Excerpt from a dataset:
----

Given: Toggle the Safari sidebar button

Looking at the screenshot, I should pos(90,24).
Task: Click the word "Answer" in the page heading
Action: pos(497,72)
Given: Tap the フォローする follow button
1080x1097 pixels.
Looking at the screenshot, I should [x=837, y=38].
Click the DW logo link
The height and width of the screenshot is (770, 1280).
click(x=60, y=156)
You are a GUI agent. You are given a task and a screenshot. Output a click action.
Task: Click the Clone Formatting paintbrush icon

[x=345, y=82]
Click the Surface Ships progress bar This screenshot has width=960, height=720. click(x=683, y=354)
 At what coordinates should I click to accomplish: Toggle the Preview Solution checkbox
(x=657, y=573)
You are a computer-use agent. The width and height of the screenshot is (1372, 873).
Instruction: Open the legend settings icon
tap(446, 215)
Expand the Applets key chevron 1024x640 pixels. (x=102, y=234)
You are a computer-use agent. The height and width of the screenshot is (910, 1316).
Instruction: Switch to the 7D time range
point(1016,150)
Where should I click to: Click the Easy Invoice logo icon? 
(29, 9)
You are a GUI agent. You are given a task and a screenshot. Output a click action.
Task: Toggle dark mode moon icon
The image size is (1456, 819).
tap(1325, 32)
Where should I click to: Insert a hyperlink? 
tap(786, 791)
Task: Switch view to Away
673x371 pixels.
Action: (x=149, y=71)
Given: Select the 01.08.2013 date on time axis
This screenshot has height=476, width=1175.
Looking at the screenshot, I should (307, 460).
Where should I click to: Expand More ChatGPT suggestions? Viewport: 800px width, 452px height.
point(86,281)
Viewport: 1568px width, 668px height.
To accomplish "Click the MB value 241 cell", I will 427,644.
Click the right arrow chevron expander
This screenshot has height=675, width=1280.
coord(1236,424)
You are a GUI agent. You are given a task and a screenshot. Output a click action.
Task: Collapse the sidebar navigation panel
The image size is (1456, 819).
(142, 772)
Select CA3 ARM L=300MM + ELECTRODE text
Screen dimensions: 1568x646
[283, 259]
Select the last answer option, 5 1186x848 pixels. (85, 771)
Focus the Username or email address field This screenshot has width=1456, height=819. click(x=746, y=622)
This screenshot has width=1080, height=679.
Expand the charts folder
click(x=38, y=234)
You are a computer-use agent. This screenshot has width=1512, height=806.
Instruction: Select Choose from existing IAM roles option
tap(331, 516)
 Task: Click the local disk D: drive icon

----

▶ _WHAT THE TASK ASKS_
Render every line of the rows above as a JSON list of strings, with one string per line and no blank lines.

▶ _ANSWER TO THE PROBLEM_
[
  "Given: Toggle the Safari sidebar button",
  "Looking at the screenshot, I should pos(90,24).",
  "Task: Click the word \"Answer\" in the page heading",
  "Action: pos(497,72)",
  "Given: Tap the フォローする follow button",
  "1080x1097 pixels.",
  "Looking at the screenshot, I should [x=837, y=38].",
  "Click the DW logo link",
  "The height and width of the screenshot is (770, 1280).",
  "click(x=60, y=156)",
  "You are a GUI agent. You are given a task and a screenshot. Output a click action.",
  "Task: Click the Clone Formatting paintbrush icon",
  "[x=345, y=82]",
  "Click the Surface Ships progress bar This screenshot has width=960, height=720. click(x=683, y=354)",
  " At what coordinates should I click to accomplish: Toggle the Preview Solution checkbox",
  "(x=657, y=573)",
  "You are a computer-use agent. The width and height of the screenshot is (1372, 873).",
  "Instruction: Open the legend settings icon",
  "tap(446, 215)",
  "Expand the Applets key chevron 1024x640 pixels. (x=102, y=234)",
  "You are a computer-use agent. The height and width of the screenshot is (910, 1316).",
  "Instruction: Switch to the 7D time range",
  "point(1016,150)",
  "Where should I click to: Click the Easy Invoice logo icon? ",
  "(29, 9)",
  "You are a GUI agent. You are given a task and a screenshot. Output a click action.",
  "Task: Toggle dark mode moon icon",
  "The image size is (1456, 819).",
  "tap(1325, 32)",
  "Where should I click to: Insert a hyperlink? ",
  "tap(786, 791)",
  "Task: Switch view to Away",
  "673x371 pixels.",
  "Action: (x=149, y=71)",
  "Given: Select the 01.08.2013 date on time axis",
  "This screenshot has height=476, width=1175.",
  "Looking at the screenshot, I should (307, 460).",
  "Where should I click to: Expand More ChatGPT suggestions? Viewport: 800px width, 452px height.",
  "point(86,281)",
  "Viewport: 1568px width, 668px height.",
  "To accomplish \"Click the MB value 241 cell\", I will 427,644.",
  "Click the right arrow chevron expander",
  "This screenshot has height=675, width=1280.",
  "coord(1236,424)",
  "You are a GUI agent. You are given a task and a screenshot. Output a click action.",
  "Task: Collapse the sidebar navigation panel",
  "The image size is (1456, 819).",
  "(142, 772)",
  "Select CA3 ARM L=300MM + ELECTRODE text",
  "Screen dimensions: 1568x646",
  "[283, 259]",
  "Select the last answer option, 5 1186x848 pixels. (85, 771)",
  "Focus the Username or email address field This screenshot has width=1456, height=819. click(x=746, y=622)",
  "This screenshot has width=1080, height=679.",
  "Expand the charts folder",
  "click(x=38, y=234)",
  "You are a computer-use agent. This screenshot has width=1512, height=806.",
  "Instruction: Select Choose from existing IAM roles option",
  "tap(331, 516)",
  " Task: Click the local disk D: drive icon"
]